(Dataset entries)
[Start of section]
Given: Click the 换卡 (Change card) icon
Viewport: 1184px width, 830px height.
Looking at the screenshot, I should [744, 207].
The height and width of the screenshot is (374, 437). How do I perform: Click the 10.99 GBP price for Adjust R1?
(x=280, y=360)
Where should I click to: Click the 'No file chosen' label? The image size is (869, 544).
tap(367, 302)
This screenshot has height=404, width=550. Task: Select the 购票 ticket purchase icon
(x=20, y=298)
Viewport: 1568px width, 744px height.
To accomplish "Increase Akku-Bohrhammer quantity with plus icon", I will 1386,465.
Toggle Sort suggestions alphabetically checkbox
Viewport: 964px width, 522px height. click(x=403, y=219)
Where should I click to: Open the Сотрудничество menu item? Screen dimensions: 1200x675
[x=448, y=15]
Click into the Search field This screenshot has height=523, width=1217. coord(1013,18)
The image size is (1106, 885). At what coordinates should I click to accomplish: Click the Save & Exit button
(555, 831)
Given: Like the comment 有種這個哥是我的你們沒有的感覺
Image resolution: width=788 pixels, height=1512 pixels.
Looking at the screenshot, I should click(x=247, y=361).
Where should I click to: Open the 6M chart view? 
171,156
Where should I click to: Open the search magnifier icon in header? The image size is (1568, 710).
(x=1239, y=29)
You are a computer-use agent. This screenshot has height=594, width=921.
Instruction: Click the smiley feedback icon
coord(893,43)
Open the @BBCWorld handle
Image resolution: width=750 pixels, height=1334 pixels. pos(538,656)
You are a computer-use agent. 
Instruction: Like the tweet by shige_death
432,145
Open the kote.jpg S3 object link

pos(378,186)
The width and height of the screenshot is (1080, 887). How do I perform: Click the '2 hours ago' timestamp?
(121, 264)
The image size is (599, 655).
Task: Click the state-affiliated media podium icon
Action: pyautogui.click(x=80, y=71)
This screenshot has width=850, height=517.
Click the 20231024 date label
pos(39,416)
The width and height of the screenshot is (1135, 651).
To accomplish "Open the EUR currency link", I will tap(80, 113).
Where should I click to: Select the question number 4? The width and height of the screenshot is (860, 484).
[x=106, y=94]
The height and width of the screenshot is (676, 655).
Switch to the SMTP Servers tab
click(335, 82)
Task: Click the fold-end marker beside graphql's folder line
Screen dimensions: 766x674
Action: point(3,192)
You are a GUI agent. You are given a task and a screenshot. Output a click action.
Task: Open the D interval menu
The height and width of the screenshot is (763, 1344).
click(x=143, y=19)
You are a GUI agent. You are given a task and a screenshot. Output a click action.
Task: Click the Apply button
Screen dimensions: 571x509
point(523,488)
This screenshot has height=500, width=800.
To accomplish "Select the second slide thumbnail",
[End of section]
▸ Task brief
Report each line of the data in which "computer" occurs.

▸ Exercise output
You are a computer-use agent. This screenshot has height=594, width=921.
You are a computer-use agent. 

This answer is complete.